En reprenant Spe Salvi, je me suis aperçu qu’il y avait là une première : c’est la première encyclique, depuis le concile Vatican II, qui ne donne aucune citation du concile, qui ne fait aucune allusion à ce concile.
C’est d’autant plus remarquable qu’une partie importante de l’encyclique aborde des thèmes traités dans la constitution Gaudium et Spes.
Mais voilà. Cette constitution pastorale, « L’Eglise dans le monde de ce temps », qui prétendait « esquisser quelques-uns des traits fondamentaux du monde actuel » et même répondre à des questions « urgentes », ignorait totalement, en 1965, le communisme qui étendait sa dictature et son esclavage sur un tiers de la planète.
Dans son encyclique, Benoît XVI met le communisme à sa place dans l’histoire de la profanation de l’espérance, montre comment Lénine avait dû élaborer (et avec quelles conséquences) ce que Marx avait oublié d’indiquer (tout simplement ce que l’on fait après la révolution…), et souligne que la véritable erreur de Marx est le matérialisme. Il n’y a rien non plus sur le matérialisme dans Gaudium et Spes. Ou plutôt c’est pire : le mot y apparaît une fois, pour signaler en passant que la vie de beaucoup de nos contemporains est « imprégnée de matérialisme pratique ».

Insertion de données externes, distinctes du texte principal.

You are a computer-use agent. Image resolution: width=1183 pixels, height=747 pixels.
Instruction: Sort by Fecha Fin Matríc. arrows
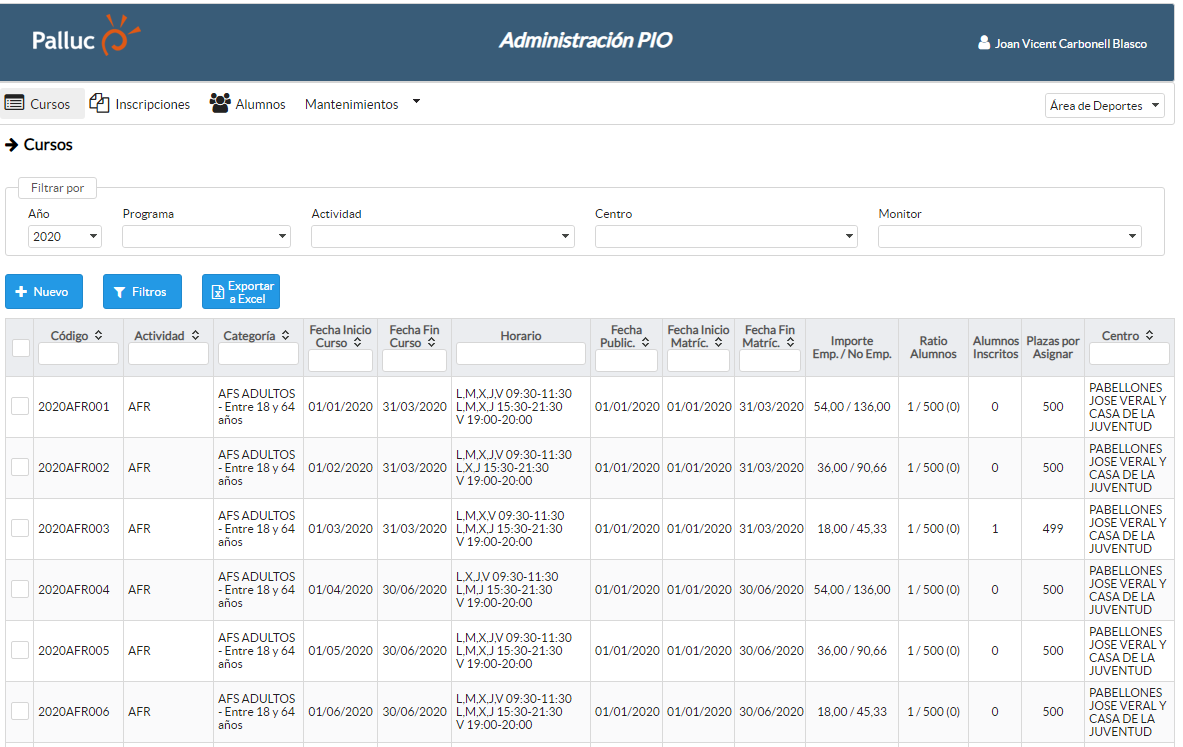790,343
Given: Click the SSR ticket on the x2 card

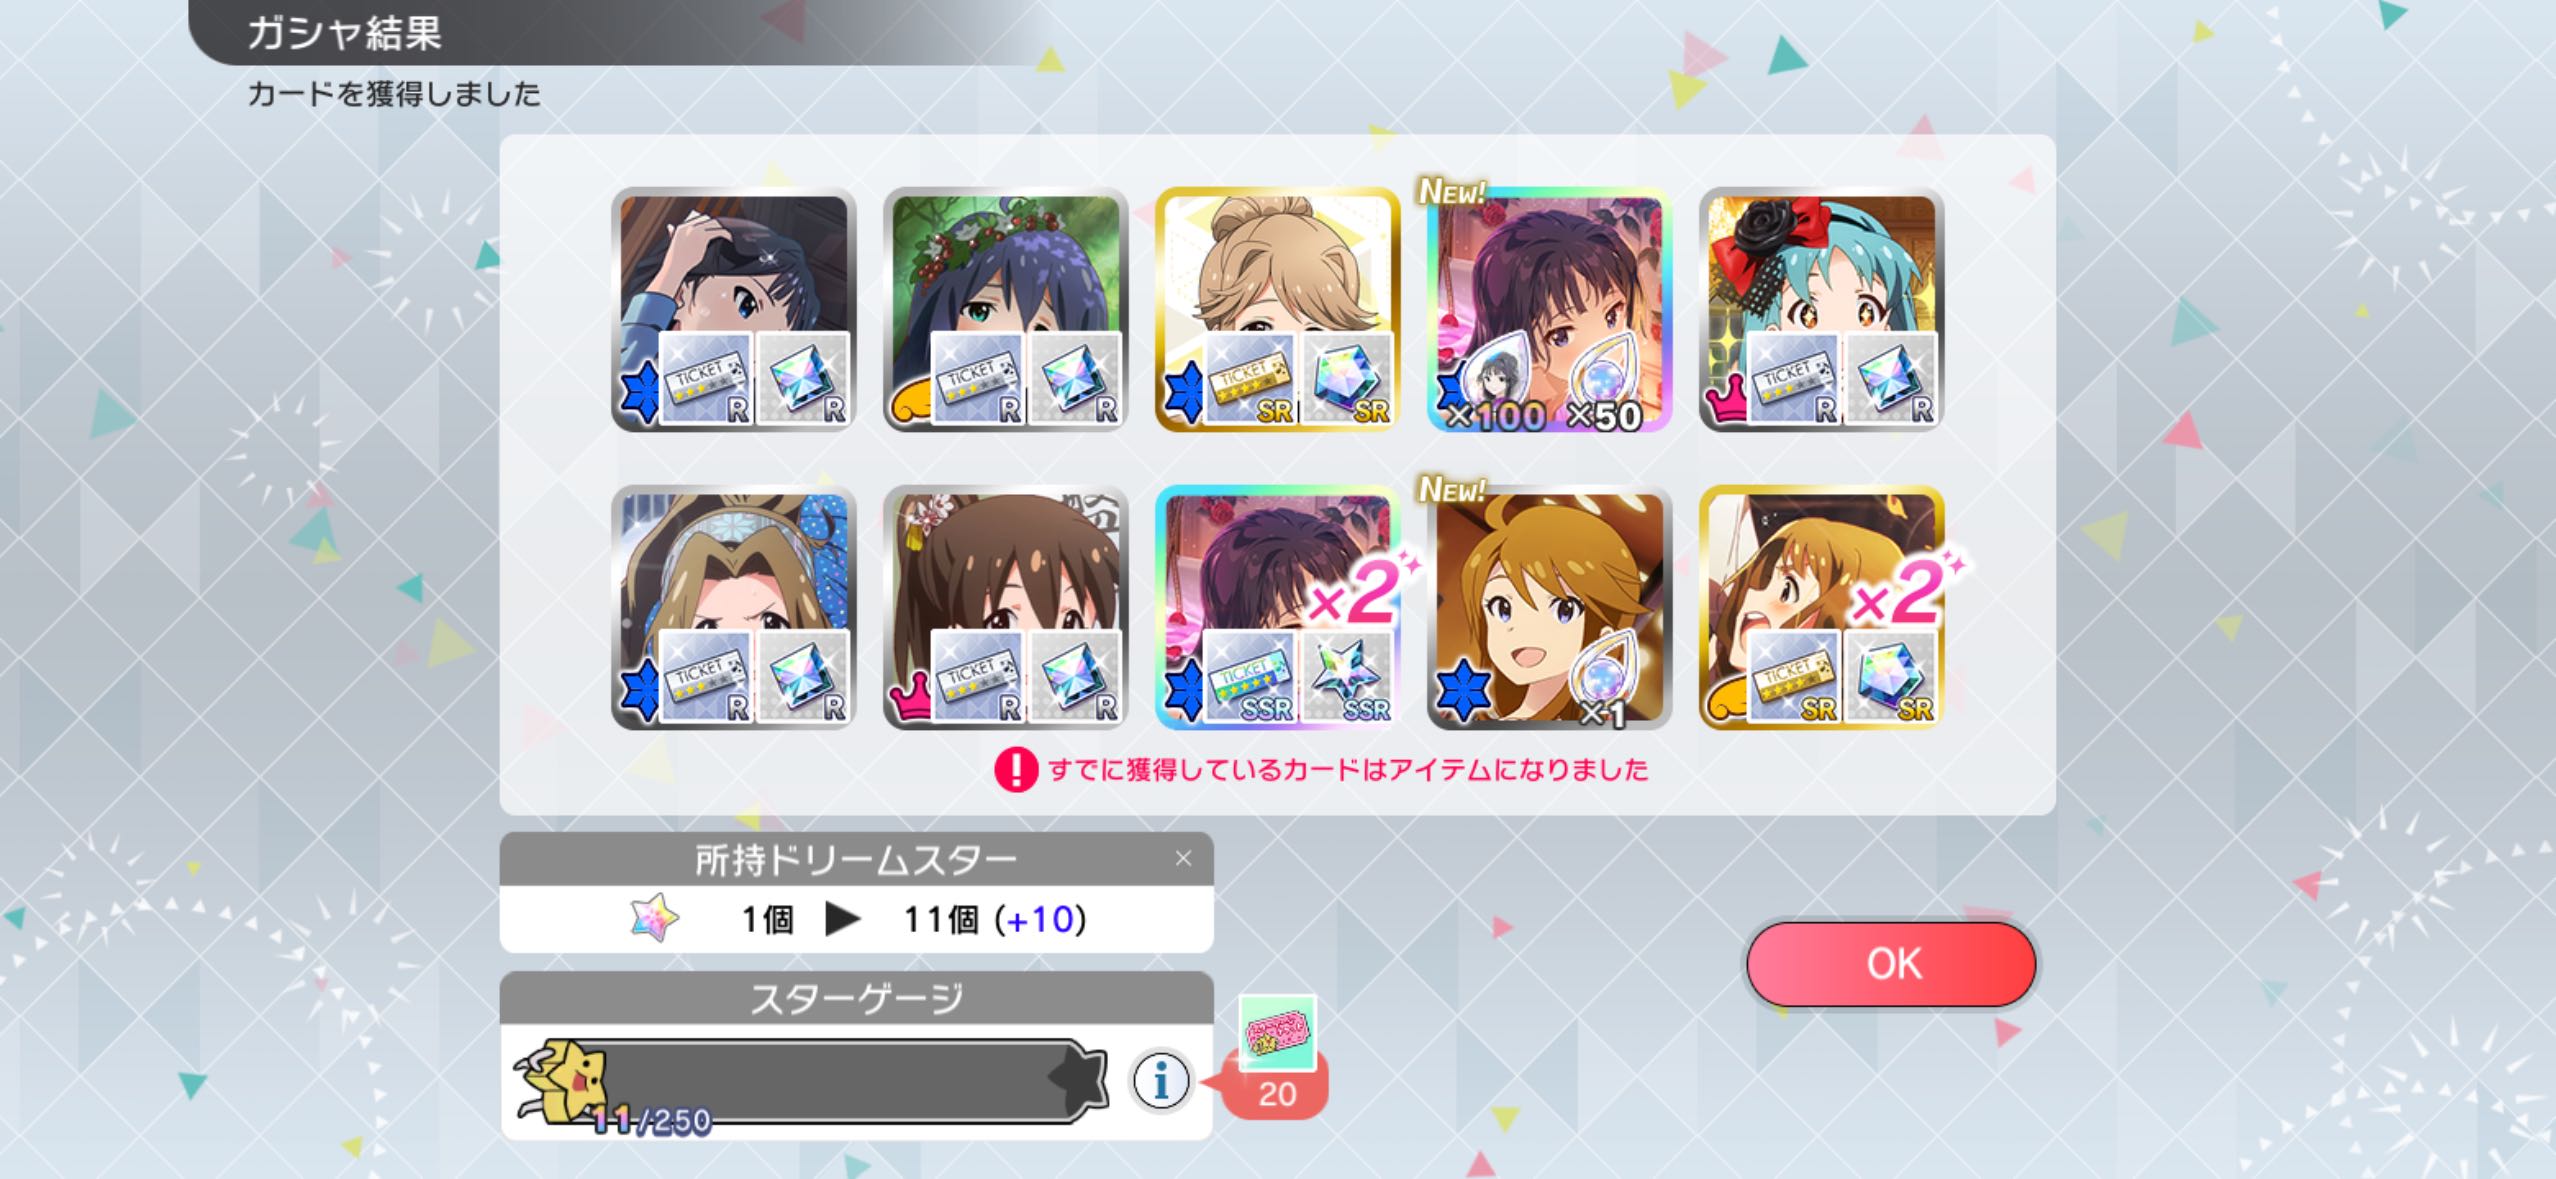Looking at the screenshot, I should coord(1250,678).
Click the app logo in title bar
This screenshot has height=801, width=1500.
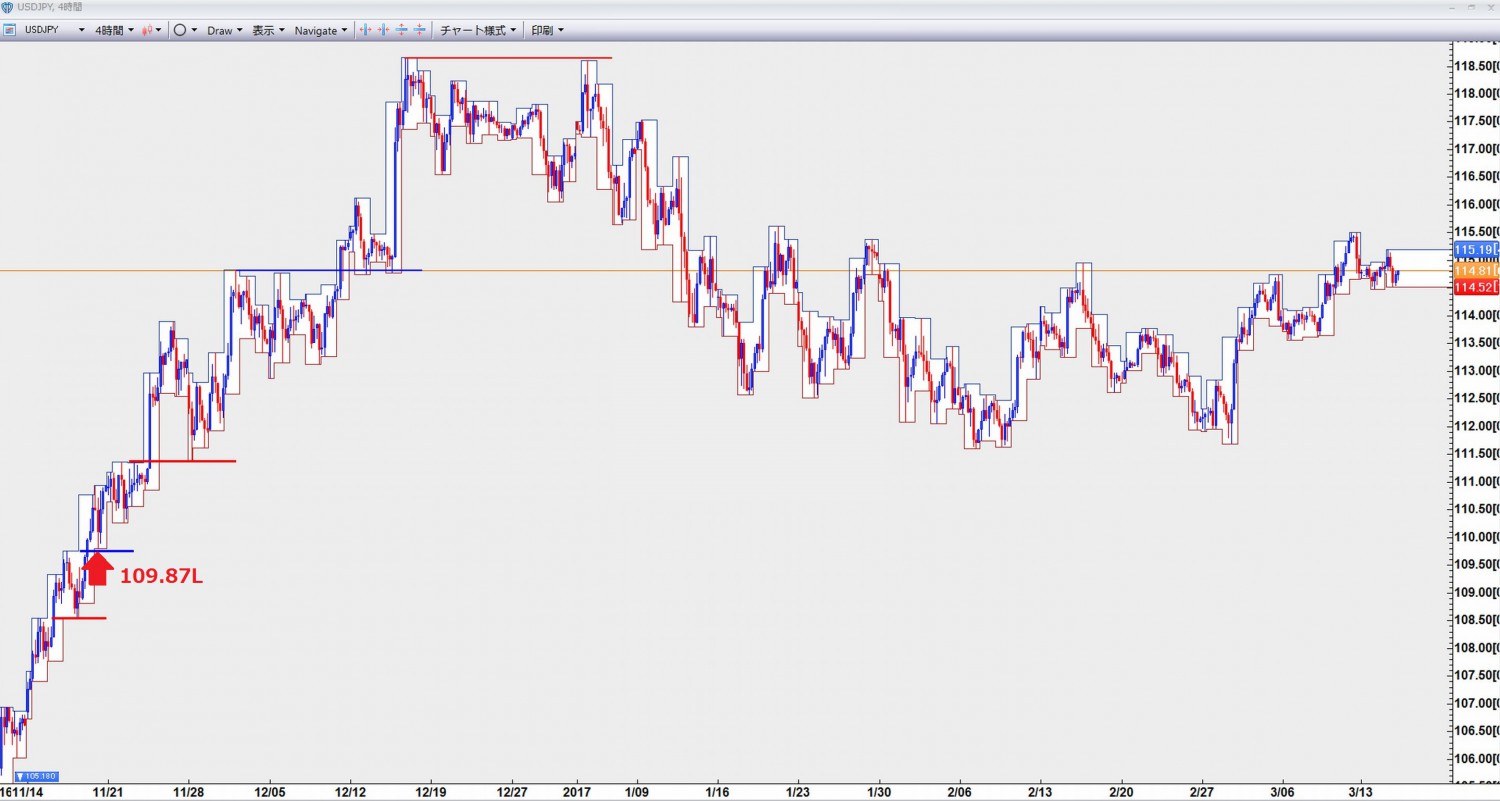(x=8, y=7)
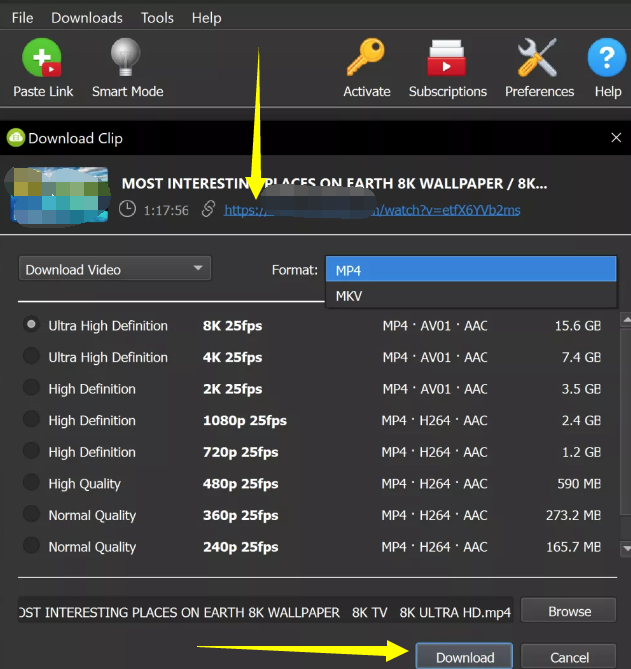
Task: Click the Paste Link icon
Action: coord(42,59)
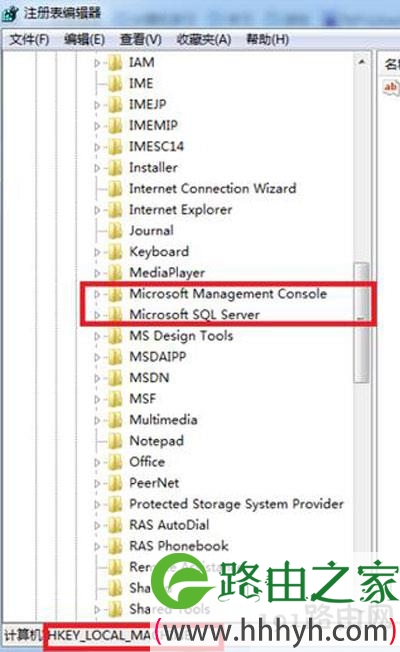Expand the Microsoft Management Console key
Viewport: 400px width, 652px height.
click(97, 294)
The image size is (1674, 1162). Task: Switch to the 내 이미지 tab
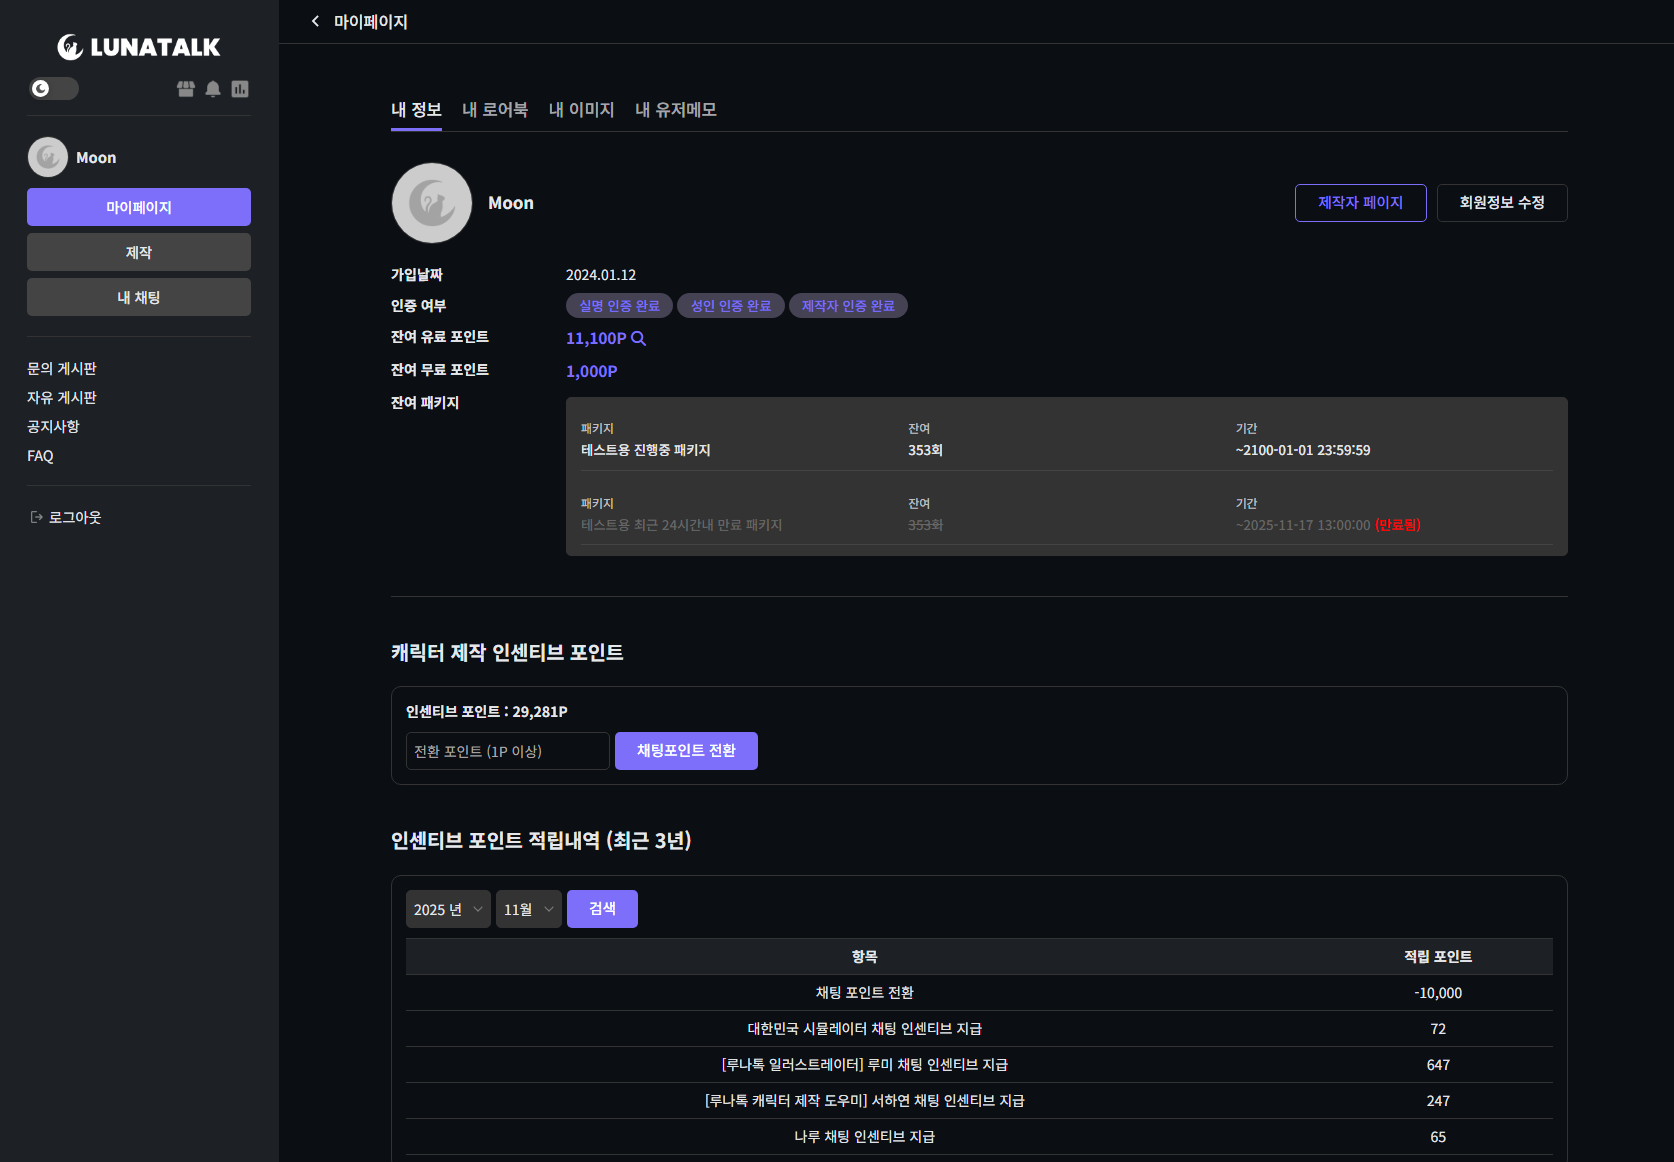[x=581, y=110]
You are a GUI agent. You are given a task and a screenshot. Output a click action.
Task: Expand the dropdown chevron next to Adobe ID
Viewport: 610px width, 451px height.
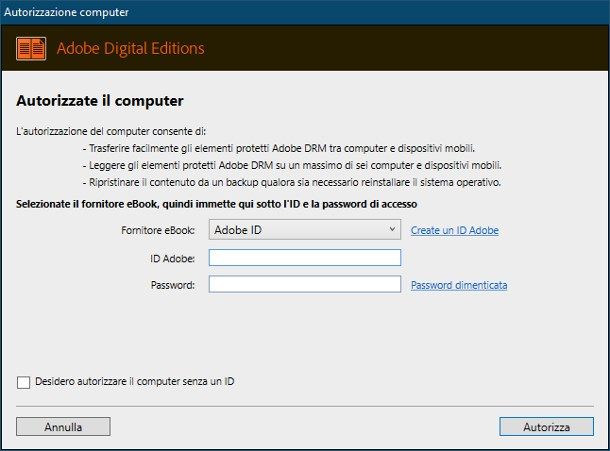393,229
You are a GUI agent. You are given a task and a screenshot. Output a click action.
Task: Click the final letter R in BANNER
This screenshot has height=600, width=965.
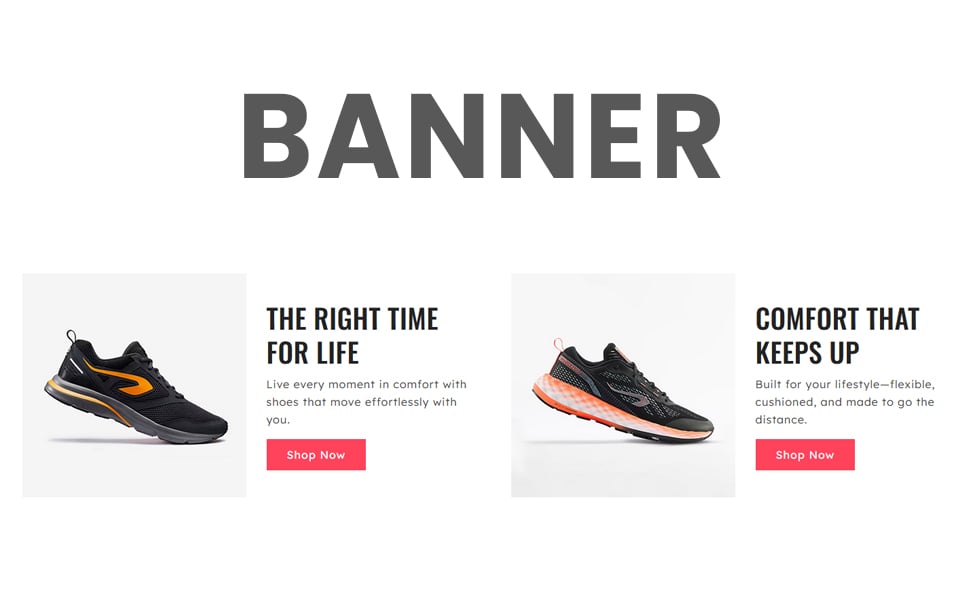click(x=688, y=136)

On relève aussi dans l’encyclique qu’« une autocritique de l’ère moderne » est « nécessaire », et qu’il « convient » qu’à cette autocritique « soit associée aussi une autocritique du christianisme moderne ».
On mettra ces considérations en perspective avec ce qui était au cœur du discours de Paul VI le 7 décembre 1965, à savoir le jour même de la signature de la constitution Gaudium et Spes :
« L'Eglise du Concile, il est vrai, ne s'est pas contentée de réfléchir sur sa propre nature et sur les rapports qui l'unissent à Dieu : elle s'est aussi beaucoup occupée de l'homme, de l'homme tel qu'en réalité il se présente à notre époque : l'homme vivant, l'homme tout entier occupé de soi, l'homme qui se fait non seulement le centre de tout ce qui l'intéresse, mais qui ose se prétendre le principe et la raison dernière de toute réalité. (…)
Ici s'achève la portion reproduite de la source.